I travel all over and train ministry teams. People are often hesitant to pray for others. Usually, fear is the culprit at work behind the scenes. I find two types of fear lurking in the background holding potential prayer warriors hostage.
Fear of Not Knowing What to Say
It’s not unusual for people to say, “I’ll pray for someone when God gives me the words.” However, God usually wants us to step out of our comfort zone and trust that He will give us the word as we take the risk.
In Luke 12, Jesus is talking to the crowds about hypocrisy, suffering, identity and value. I find verses 11 and 12 (NLT) fascinating: “And when you are brought to trial in the synagogues and before rulers and authorities, don’t worry about how to defend yourself or what to say, for the Holy Spirit will teach you at that time what needs to be said.”
Jesus is saying that if we find ourselves in court and need to defend ourselves, the Holy Spirit will teach us at that time what needs to be said. In other words, we may not have the perfectly prepared speech as we walk in the door. However, we do have the Holy Spirit and a promise that Holy Spirit will show us what to say.
With all that, how much more will the Holy Spirit guide us and direct us when we go to pray for someone? Are we willing to trust Holy Spirit to put the words in our mouth? If so, then don’t hold back. If that feels like a risk, I’d encourage you to grab onto God and jump anyway! You will be surprised by His faithfulness.
Just make sure those words are heavily seasoned with the love of God.
Praying but Not Expecting
I suspect for many people, this has become a subtle yet powerful trap. Recently, I was sitting in a church service where the pastor basically made a statement that we often pray without expecting. I really had to take a step back and think about that. How often do I pray and not expect a response from heaven? I would have to admit that I am guilty!
Is it possible that this very issue plays into our not seeing more signs, wonders and miracles? In the natural, we know when someone doesn’t believe in us. May I suggest that when we are praying cursory prayers, not expecting God to move, we are telling God that we don’t trust Him?

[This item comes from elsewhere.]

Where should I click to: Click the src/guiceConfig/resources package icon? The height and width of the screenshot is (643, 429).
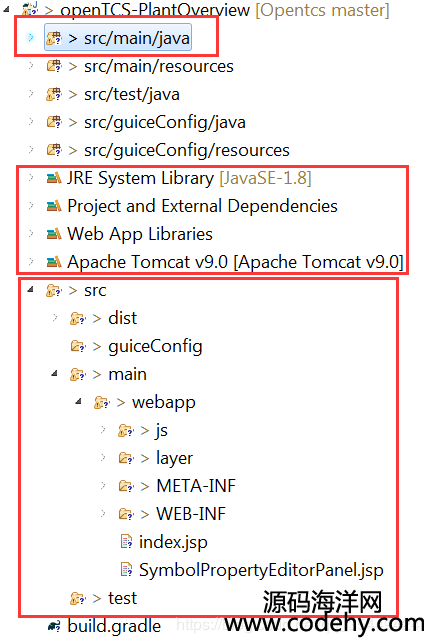click(54, 150)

Philippians 4:6 states, “Don’t worry about anything; instead, pray about everything. Tell God what you need, and thank him for all he has done.”
Paul reminds us we are not to worry but rather to pray. Is it possible that this also means we should be asking God for those prayer encounters that involve praying for others? And if we walk in an attitude of thankfulness, it becomes the fertilizer to expect the answered prayer. Also, if you are struggling to pray, begin to worship. Worship shifts our focus from self onto the one who is worthy of all praise (see Rev. 4:11 and Ps. 147:1) In other words, prayer, praise and thanksgiving become the vehicle to usher in the presence of God.
Jesus is consistently calling us to trust more, dream more and to risk more. He calls us deeper into a relationship than we could ever imagine. He wants to transform the very way we think (Rom. 12:2). He states that our prayers are to be powerful and effective (James 5:16).
Heavenly Father, I repent for allowing fear of not having the words to say silence me from praying for others. I also repent for praying without expecting You to move. I ask You to forgive me and set me free from fear and negative expectations.
Your Word says if I open my mouth, You will fill it (Luke 12:12). Therefore, I commit to taking a risk and praying for others. I trust that You will give me the words, wrapped in love, to pray in that very moment because You are faithful.
Your Word also states I will see even greater things (John 14:12): signs, wonders and miracles straight from heaven. Therefore, realign me with You and Your Word. I will look with great expectation when I pray because I know You are faithful.
I declare that I will enter Your gates with thanksgiving and Your courts with praise!
I declare that I will open my mouth and trust You to fill it.
I declare that I will expect great things in answer to prayer.